Старуха задумалась, склонив к плечу голову, совсем так, как ее попугай. Стоит ли говорить, что и лицом она была похожа на своего попугая и даже цвет зеленоватый его впалых щек переняла. Вот только глаза: на старушечьем лице они жили, а у попугая спали. И вот этими блеклыми, но живыми глазками старуха сейчас впилась в лицо сановного Рема Степановича, решая, разгадывая его загадки.
– Неприятности у вас, - не спросила, а определила старуха.
Твердощекое, налитое лицо с коротким вздернутым носом чуть только дрогнуло, тотчас же еще тверже став.
– С чего взяла?
– Вижу. Да и сюда бы просто так не забрели. Здесь двугривенники собрались, а вы...
– Не оценивай, не знаешь ты моей цены, представить не можешь.
– Рем Степанович вдруг повеселел, даже рассмеялся, какой-то своей мысли рассмеялся и спорить раздумал, уступил: - Да, старая, неприятности, угадала. Похуже даже, чем неприятности. Обвал в горах.

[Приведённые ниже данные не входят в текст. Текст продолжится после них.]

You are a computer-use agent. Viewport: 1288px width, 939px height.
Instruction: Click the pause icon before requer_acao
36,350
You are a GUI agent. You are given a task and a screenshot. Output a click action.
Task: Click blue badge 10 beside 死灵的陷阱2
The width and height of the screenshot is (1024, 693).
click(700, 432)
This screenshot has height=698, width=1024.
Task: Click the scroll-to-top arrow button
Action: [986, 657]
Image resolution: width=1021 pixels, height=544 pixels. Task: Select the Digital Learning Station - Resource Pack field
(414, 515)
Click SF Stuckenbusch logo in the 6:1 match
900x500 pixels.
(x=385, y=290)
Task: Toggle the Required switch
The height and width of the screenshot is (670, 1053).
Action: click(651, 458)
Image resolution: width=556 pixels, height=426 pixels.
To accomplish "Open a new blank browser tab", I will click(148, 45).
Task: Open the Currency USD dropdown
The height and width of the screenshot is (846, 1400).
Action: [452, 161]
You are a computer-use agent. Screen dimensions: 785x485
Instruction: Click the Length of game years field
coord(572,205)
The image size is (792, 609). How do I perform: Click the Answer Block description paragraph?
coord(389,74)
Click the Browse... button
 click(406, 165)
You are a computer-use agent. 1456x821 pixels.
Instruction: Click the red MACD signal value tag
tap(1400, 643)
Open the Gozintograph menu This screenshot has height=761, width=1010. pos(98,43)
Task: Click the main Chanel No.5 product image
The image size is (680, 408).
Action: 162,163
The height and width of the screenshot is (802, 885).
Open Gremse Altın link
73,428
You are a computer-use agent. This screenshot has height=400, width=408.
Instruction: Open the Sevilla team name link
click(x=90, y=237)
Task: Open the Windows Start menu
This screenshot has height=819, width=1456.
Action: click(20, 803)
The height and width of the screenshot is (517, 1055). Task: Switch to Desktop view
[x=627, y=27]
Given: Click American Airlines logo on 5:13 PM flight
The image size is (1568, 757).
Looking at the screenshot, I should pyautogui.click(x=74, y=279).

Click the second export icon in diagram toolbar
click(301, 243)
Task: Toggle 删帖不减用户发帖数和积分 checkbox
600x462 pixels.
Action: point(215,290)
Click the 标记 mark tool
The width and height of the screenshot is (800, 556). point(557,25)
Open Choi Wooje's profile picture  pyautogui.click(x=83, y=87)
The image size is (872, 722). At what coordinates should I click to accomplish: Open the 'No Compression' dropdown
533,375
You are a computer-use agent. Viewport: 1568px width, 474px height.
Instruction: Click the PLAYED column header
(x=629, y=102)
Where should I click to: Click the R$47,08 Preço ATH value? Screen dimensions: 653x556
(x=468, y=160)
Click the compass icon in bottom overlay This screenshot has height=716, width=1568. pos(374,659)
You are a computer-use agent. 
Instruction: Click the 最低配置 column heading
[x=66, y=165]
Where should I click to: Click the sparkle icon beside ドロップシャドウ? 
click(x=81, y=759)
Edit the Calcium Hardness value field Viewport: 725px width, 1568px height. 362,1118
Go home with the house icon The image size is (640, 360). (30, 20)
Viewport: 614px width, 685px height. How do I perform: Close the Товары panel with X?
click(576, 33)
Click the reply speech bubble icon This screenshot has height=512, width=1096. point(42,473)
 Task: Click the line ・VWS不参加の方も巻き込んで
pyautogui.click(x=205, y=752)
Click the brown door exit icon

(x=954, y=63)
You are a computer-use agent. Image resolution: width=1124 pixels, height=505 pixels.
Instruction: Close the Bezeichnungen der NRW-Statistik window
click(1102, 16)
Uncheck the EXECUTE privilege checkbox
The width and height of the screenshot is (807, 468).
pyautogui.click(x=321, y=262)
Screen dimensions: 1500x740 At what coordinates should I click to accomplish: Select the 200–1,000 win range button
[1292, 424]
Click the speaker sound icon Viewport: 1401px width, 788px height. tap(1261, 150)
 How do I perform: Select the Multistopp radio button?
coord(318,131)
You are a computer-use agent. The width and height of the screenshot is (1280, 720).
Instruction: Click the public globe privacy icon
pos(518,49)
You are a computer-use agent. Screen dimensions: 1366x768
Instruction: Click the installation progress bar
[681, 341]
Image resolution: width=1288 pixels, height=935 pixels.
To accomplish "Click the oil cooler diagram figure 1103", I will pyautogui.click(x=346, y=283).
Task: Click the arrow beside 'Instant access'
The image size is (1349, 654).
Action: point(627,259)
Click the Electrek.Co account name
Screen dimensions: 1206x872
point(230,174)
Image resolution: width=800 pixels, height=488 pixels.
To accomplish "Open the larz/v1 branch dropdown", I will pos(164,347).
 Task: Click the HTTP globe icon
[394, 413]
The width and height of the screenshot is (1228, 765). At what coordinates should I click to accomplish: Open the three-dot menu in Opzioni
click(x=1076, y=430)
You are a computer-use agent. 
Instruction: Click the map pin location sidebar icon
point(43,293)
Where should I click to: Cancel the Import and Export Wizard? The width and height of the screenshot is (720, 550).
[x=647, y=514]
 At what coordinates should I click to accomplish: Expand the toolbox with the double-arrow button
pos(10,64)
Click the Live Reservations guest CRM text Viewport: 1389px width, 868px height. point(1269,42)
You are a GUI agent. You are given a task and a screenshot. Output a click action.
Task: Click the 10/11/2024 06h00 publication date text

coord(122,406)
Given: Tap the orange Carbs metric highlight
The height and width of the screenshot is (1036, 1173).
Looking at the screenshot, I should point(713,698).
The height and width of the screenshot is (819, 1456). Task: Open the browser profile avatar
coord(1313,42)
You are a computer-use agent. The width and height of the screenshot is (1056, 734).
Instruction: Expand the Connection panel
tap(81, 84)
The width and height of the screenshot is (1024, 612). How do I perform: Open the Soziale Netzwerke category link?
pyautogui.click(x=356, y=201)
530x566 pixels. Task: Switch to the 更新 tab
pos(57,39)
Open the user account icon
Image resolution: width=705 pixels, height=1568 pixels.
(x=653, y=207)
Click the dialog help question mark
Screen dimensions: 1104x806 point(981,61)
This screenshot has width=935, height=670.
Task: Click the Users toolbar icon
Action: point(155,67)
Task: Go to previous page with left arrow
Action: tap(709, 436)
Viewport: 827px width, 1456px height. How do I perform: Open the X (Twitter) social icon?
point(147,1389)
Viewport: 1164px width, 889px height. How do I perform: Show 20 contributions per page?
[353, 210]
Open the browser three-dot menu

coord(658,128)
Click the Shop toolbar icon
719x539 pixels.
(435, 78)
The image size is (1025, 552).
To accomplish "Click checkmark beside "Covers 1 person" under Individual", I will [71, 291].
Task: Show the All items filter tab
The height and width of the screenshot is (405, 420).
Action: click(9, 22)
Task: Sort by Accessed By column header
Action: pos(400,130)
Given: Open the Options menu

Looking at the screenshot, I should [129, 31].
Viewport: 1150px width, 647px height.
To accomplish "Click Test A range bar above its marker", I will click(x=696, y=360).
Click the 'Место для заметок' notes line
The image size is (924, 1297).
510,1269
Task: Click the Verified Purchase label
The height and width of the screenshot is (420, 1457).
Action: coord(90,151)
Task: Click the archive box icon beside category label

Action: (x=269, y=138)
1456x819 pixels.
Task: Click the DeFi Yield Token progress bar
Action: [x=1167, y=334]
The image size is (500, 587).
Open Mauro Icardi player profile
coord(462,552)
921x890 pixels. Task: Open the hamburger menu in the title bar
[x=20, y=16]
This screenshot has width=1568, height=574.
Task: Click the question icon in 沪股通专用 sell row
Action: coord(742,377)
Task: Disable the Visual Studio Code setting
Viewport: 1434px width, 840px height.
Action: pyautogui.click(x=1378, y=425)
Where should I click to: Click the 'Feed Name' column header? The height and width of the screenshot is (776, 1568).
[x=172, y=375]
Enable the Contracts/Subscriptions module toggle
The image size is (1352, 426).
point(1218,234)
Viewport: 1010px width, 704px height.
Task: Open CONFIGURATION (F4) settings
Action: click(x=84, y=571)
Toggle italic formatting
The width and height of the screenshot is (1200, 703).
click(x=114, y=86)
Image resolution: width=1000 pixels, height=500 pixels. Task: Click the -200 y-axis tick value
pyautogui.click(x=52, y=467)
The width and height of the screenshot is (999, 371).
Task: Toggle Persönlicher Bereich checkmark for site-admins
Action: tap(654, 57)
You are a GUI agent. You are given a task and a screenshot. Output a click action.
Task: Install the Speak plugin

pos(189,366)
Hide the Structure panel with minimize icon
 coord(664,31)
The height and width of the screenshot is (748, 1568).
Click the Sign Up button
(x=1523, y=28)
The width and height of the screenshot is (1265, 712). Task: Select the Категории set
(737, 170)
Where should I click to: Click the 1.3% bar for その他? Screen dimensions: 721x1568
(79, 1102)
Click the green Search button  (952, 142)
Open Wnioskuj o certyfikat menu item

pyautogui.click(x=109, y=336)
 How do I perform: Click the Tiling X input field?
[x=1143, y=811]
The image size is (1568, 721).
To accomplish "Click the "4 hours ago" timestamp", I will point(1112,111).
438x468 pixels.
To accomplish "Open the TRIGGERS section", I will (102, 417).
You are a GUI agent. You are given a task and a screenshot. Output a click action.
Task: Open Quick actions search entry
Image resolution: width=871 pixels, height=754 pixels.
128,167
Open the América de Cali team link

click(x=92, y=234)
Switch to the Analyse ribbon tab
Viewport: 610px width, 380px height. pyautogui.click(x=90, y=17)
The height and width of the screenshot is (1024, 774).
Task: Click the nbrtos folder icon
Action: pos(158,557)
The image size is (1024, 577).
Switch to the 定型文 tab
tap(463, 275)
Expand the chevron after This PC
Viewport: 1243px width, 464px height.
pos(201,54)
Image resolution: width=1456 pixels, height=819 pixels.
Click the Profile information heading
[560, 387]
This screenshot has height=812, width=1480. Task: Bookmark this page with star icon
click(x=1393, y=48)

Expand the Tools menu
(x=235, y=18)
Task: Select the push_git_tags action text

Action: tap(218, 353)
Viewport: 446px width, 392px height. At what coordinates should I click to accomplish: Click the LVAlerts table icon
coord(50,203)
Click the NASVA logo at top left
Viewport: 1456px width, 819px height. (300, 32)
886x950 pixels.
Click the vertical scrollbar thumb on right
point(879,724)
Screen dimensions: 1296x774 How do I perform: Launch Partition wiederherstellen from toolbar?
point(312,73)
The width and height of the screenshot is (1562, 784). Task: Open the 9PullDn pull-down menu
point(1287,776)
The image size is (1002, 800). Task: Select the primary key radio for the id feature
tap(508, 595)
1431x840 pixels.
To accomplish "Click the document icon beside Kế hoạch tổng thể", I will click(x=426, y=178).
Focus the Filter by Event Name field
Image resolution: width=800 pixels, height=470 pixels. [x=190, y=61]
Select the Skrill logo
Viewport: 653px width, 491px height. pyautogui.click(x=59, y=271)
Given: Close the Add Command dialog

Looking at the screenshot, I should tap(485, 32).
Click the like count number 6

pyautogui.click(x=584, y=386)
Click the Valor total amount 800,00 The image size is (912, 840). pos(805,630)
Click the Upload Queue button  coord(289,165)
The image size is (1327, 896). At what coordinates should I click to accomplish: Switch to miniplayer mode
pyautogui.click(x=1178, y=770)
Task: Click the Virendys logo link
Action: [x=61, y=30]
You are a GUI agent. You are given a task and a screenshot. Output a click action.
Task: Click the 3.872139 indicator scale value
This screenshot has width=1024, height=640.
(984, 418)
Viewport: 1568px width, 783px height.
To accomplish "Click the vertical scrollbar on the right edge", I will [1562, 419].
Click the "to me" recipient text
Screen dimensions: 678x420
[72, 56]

– Он посмеиваясь произносил эти слова. Круглым, славным сделалось его лицо от посверка улыбок, курносым, мальчишеским. Показалось, что не седой он вовсе, а белесый, не за пятьдесят ему, а паренек еще совсем. Так преображает улыбка, смешливый миг редко кого, но этот из редких, обязательно взыскан судьбой, наделен обаянием сверх всякой меры, бесценным этим даром на жизненном пути.
– Гена, а ведь ты мне нужен. Собирался искать тебя. А ты - вот он, в питейном заведении. Да еще с дамой. Разлучить-то вас смогу ли?
– Ах хорош, ах красив! С такими лицами купцы последние сотенные у нас прогуливали, а потом стрелялись. Сколько случаев помню. Банкроты! Но хороши были, хороши! Русский человек в отчаянии хорош!
– Не каркай, старая.
– Соскользнуло с лица Рема Степановича былое, он вернулся в сегодня, к своим за пятьдесят годкам, к бывалости, жесткости, может быть, и неумолимости. Теперь все в нем совпадало: и отличный костюм, и твердый, чуть брезгливый ужим губ, и башмаки не вчерашней, а завтрашней востроносости, и едва наметившиеся брыли над впившимся в шею воротничком белоснежной рубахи, и все еще держащие голубизну усталые глаза.
– Не гневайся, не гневайся!
– и так и сяк клоня сохлую головку, все вглядываясь, догадываясь, забормотала старуха.
– Бог наказал, мне бы поглупеть, да нету роздыха. Спасибо, Генушка, должок за мной. Пошли отсюда, Пьер, напотчевались.
Пьер пробудился, чуть приподнял вековые веки.
– Мон Дье, - сказал он, имея в виду: "Да, да, наговорились, пора и на покой".
– Зайдем ко мне, - сказал Рем Степанович и дружески взял Геннадия под руку.
– Занятная старушенция. Ей, никак, близко к ста? А знаешь, кем она была в свои молодые годы?
Геннадий промолчал.
– Да...
– тоже промолчал-протянул Рем Степанович.
– Но за давностью лет, смотри, стала совестью нашего переулка. Правдовысказывательницей. Легендохранительницей. С ней только столкнись нос к носу.
Они вышли в Головин, спустились через проходной двор в свой Последний, вступили в тишину и безлюдье.
2
"Ко мне..." Никогда Рем Степанович не звал Геннадия в свой дом, да и никого не звал из здешних. Когда ремонтировать его надумал - было это года три назад, Геннадий тогда уже работал в жэке, - Рем Степанович жэковских рабочих и близко к ремонту не подпустил, свою бригаду пригнал. Народ в этой бригаде был молчаливый, гордый. Все в спецовочках на молниях. Никто из них даже в пивную не заглянул - ни сюда, в Головин, ни в бар в Печатниковом. Приезжали на работу в шикарном автобусе. Материалы привозили в крытых фургонах, мебель привезли в громадных контейнерах, распаковывали, подогнав машины вплотную к дверям. Красные японские иероглифы выплясывали на гофрированном картоне. Ребятишки потом долго играли с этой гофрой, выброшенной на помойку, строили дома и крепости.